Zielsetzung:
Ermitteln Sie in den nachfolgenden Einträgen jede Zeile, die die Zeichenfolge „height“ enthält, und geben Sie diese Zeilen unverändert wieder.

Gegebene Daten:
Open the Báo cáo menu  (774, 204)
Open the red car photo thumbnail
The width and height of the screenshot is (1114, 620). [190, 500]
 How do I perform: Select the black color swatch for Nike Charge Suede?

---

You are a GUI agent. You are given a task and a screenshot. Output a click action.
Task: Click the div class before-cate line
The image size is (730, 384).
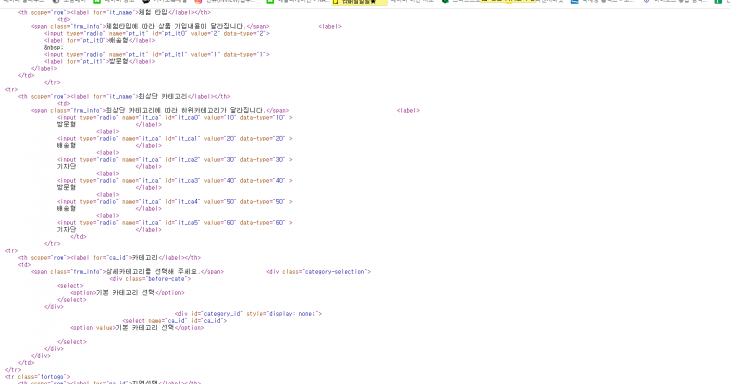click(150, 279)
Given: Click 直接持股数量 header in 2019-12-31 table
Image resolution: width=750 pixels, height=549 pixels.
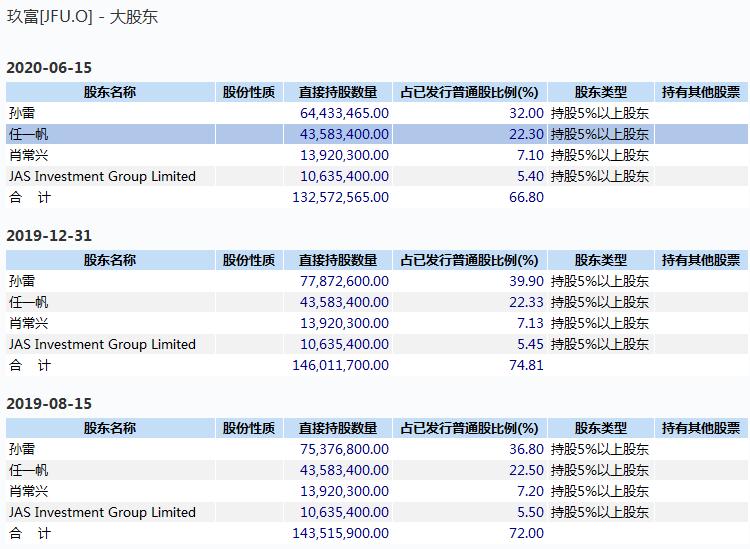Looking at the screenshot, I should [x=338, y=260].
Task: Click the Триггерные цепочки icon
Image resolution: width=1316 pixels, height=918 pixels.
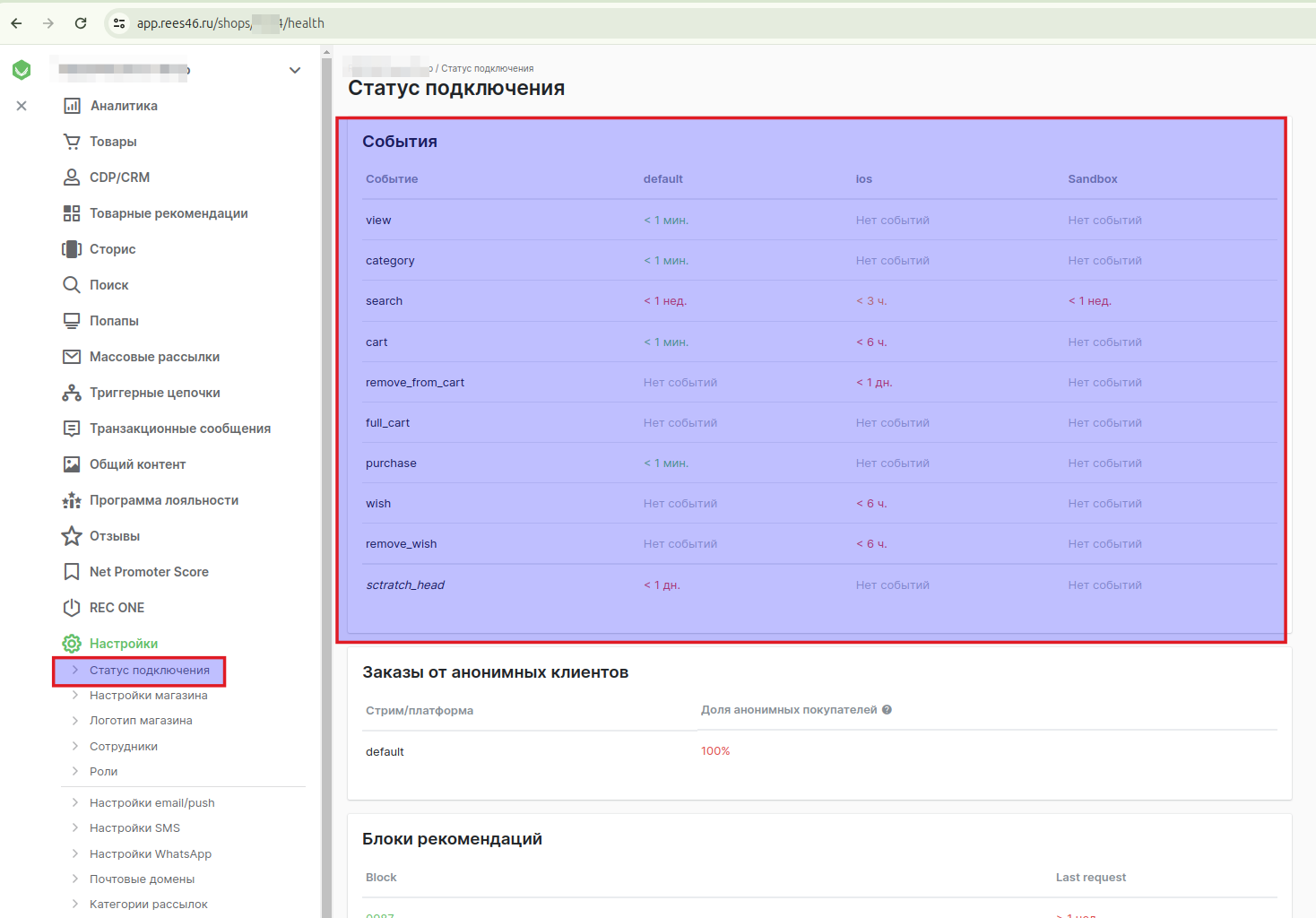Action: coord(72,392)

Antwort zur Aufgabe:
The width and height of the screenshot is (1114, 620). [190, 500]
Image resolution: width=750 pixels, height=549 pixels.
Image resolution: width=1316 pixels, height=918 pixels.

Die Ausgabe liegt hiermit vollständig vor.